_TASK STATEMENT_. Your answer must hold only the lines below from the line containing "Solana Topics (281, 2492)" through the line containing "Privacy Policy (370, 2220)", each reproduced exactly.

_ENTRIES PROVIDED_.
_____

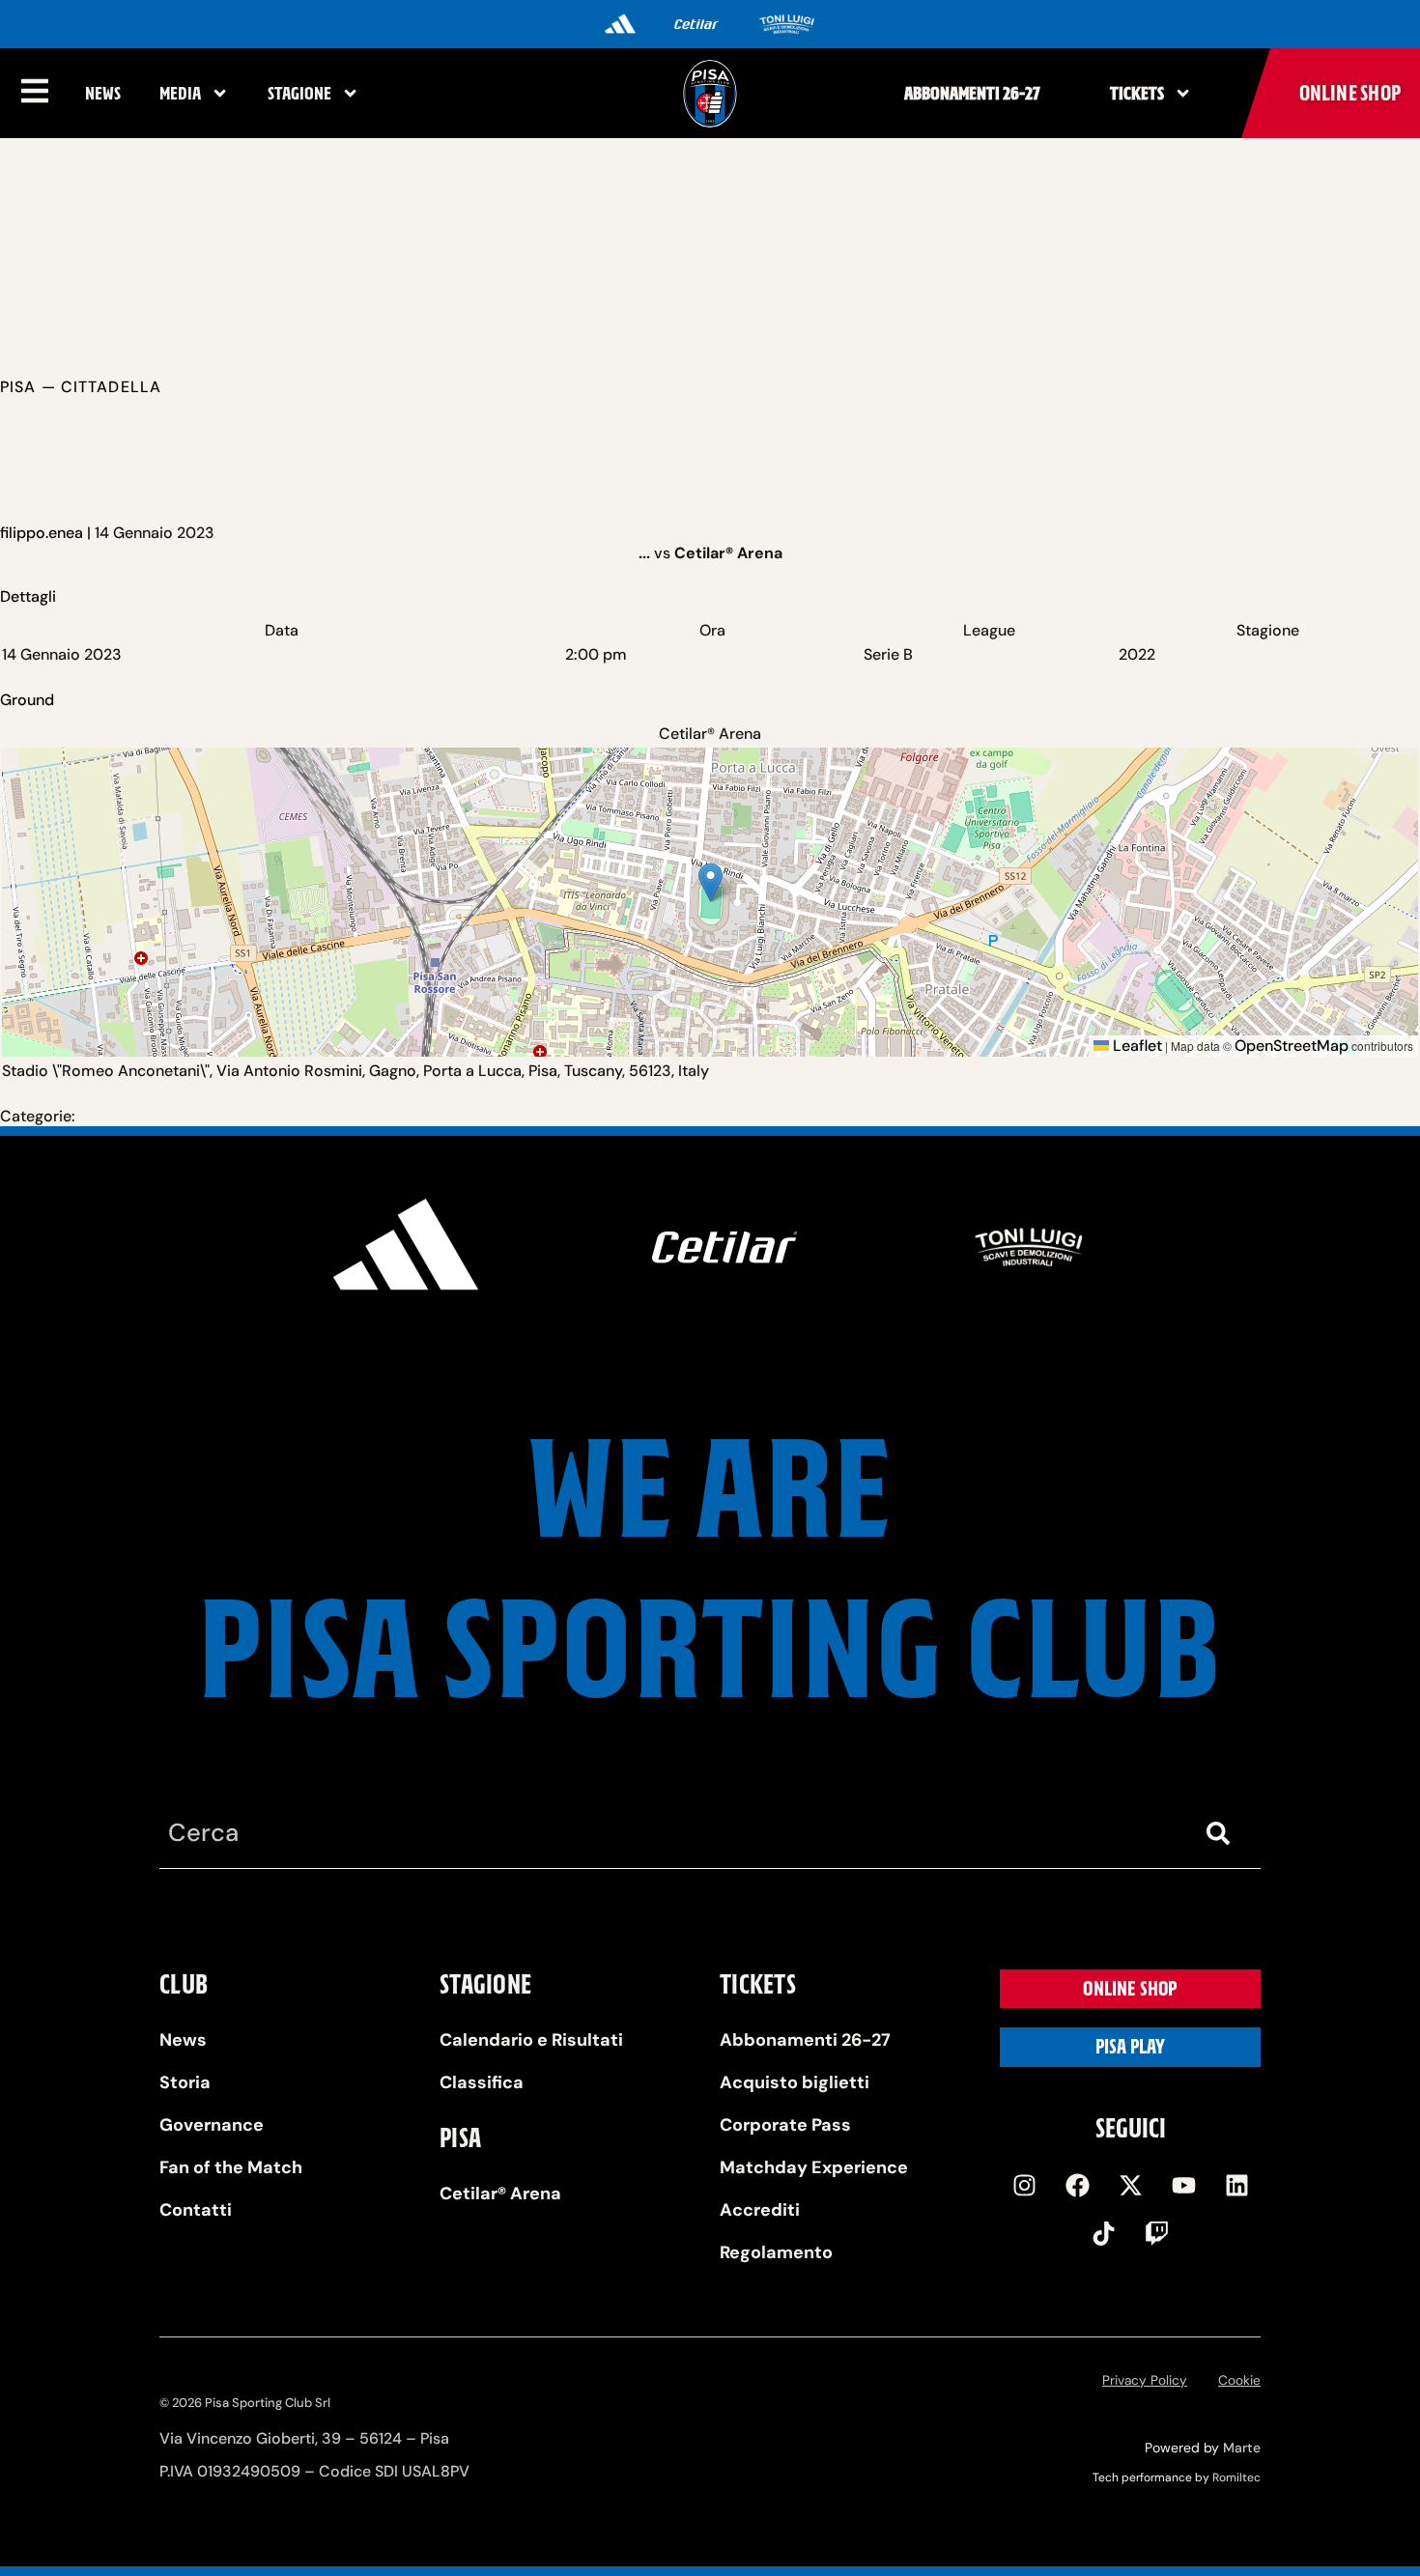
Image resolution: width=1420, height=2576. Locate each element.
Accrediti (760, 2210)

_____

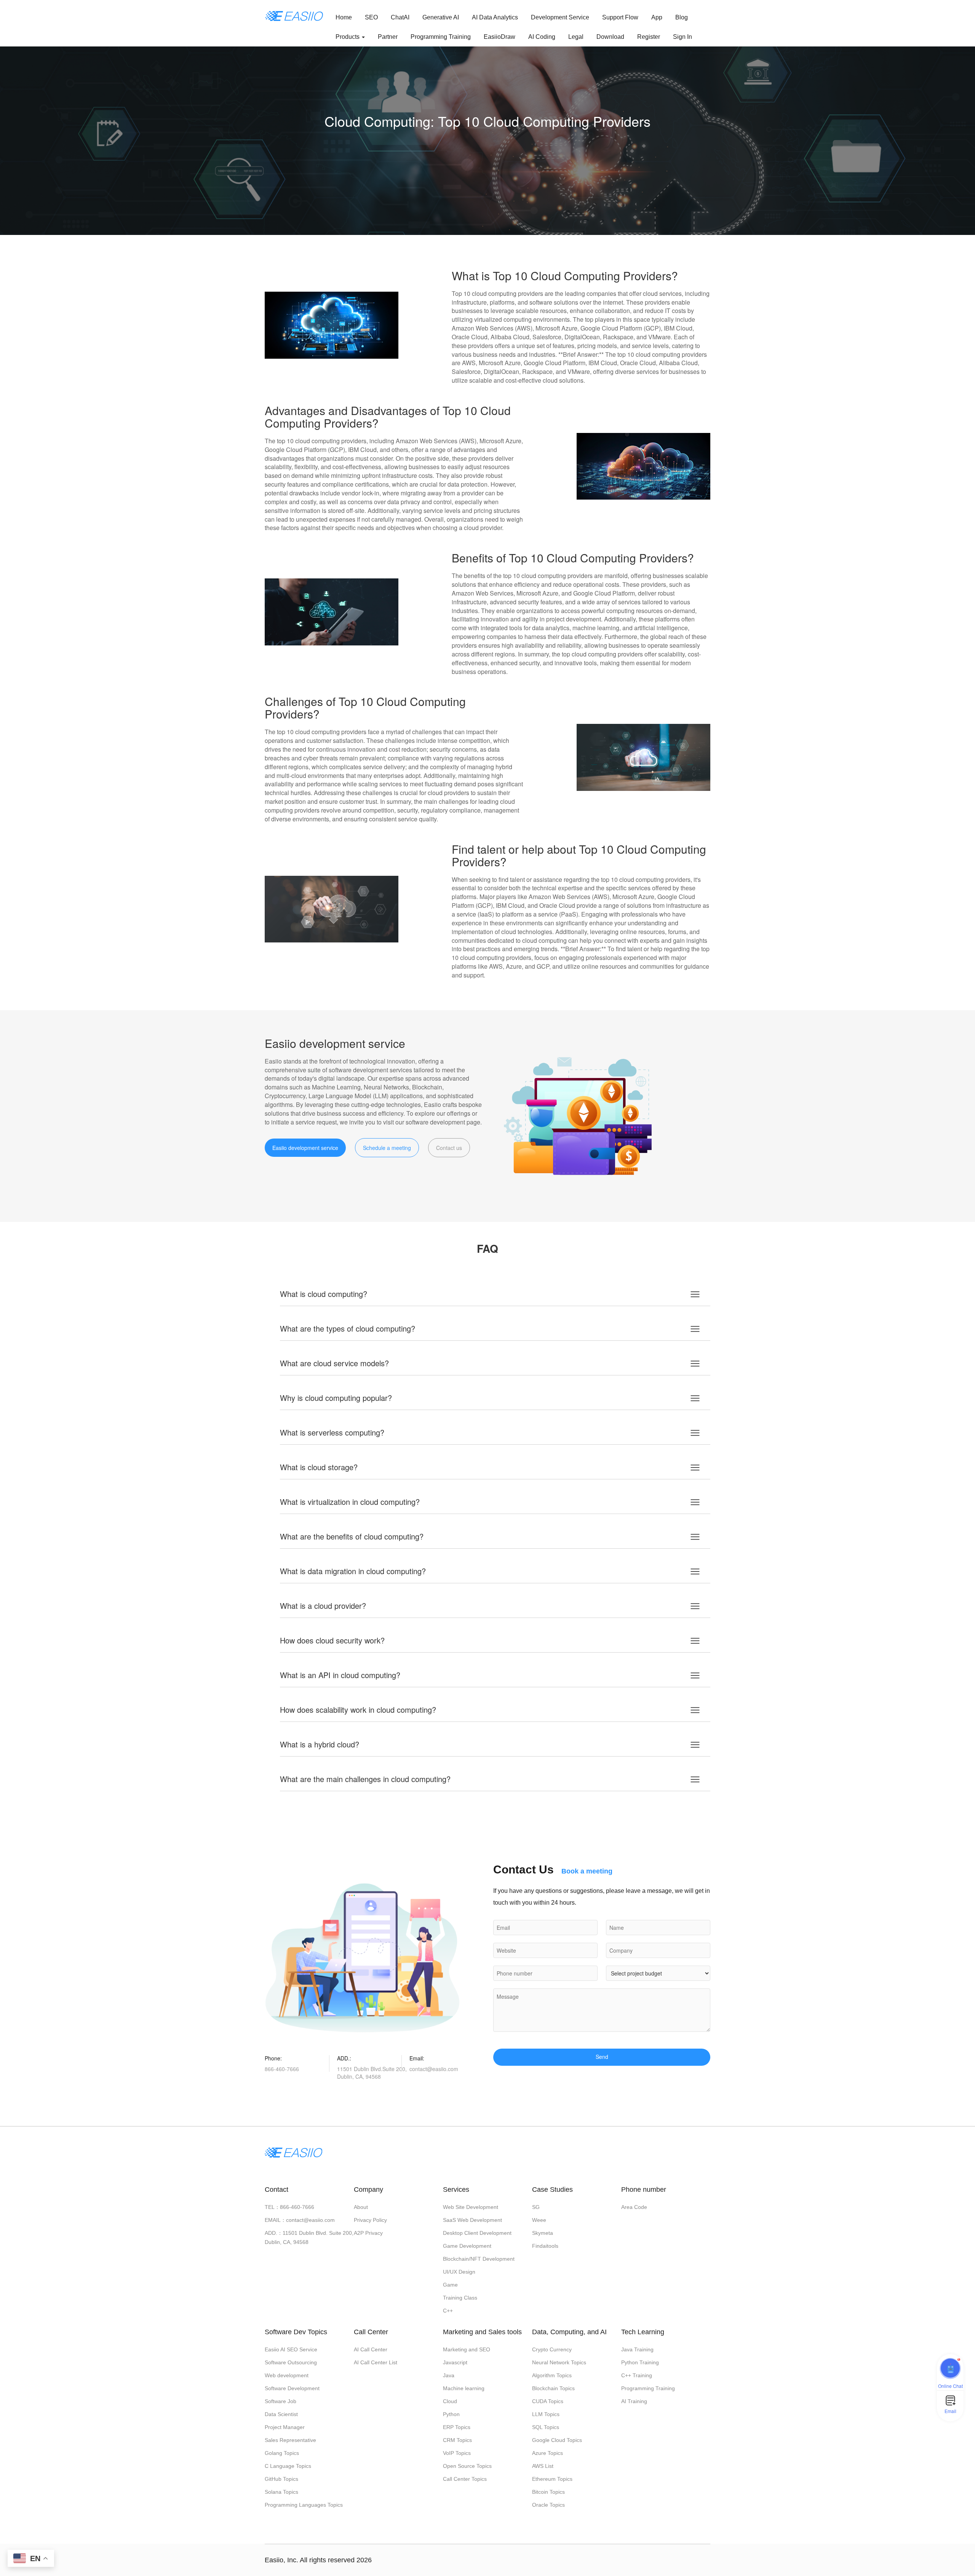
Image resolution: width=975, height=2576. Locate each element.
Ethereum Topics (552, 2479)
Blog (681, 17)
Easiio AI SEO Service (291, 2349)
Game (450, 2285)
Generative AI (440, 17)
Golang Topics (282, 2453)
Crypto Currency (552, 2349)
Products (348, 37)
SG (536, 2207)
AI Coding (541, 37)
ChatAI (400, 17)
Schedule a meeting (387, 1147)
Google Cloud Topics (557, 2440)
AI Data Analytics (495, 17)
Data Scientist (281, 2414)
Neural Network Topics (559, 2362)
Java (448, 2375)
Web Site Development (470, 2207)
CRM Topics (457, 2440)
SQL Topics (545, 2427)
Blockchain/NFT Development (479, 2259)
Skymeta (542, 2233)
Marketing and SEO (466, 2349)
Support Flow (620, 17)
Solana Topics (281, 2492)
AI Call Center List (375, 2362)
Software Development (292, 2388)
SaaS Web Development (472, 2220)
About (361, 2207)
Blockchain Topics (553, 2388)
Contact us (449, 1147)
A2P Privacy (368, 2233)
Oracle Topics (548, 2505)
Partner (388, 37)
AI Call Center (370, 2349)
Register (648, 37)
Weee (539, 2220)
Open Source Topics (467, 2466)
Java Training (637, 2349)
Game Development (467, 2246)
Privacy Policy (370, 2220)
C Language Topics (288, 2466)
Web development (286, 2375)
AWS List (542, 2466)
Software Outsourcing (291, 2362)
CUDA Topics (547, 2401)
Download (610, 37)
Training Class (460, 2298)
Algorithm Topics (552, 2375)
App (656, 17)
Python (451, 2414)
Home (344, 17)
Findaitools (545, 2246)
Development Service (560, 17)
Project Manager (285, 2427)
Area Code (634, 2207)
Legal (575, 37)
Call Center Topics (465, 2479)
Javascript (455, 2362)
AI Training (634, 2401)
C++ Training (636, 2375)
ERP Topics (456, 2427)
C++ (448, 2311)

_____

_FINAL ANSWER_.
Solana Topics (281, 2492)
AI Call Center List (375, 2362)
Software Development (292, 2388)
SaaS Web Development (472, 2220)
About (361, 2207)
Blockchain Topics (553, 2388)
Contact us (449, 1147)
A2P Privacy (368, 2233)
Oracle Topics (548, 2505)
Partner (388, 37)
AI Call Center (370, 2349)
Register (648, 37)
Weee (539, 2220)
Open Source Topics (467, 2466)
Java Training (637, 2349)
Game Development (467, 2246)
Privacy Policy (370, 2220)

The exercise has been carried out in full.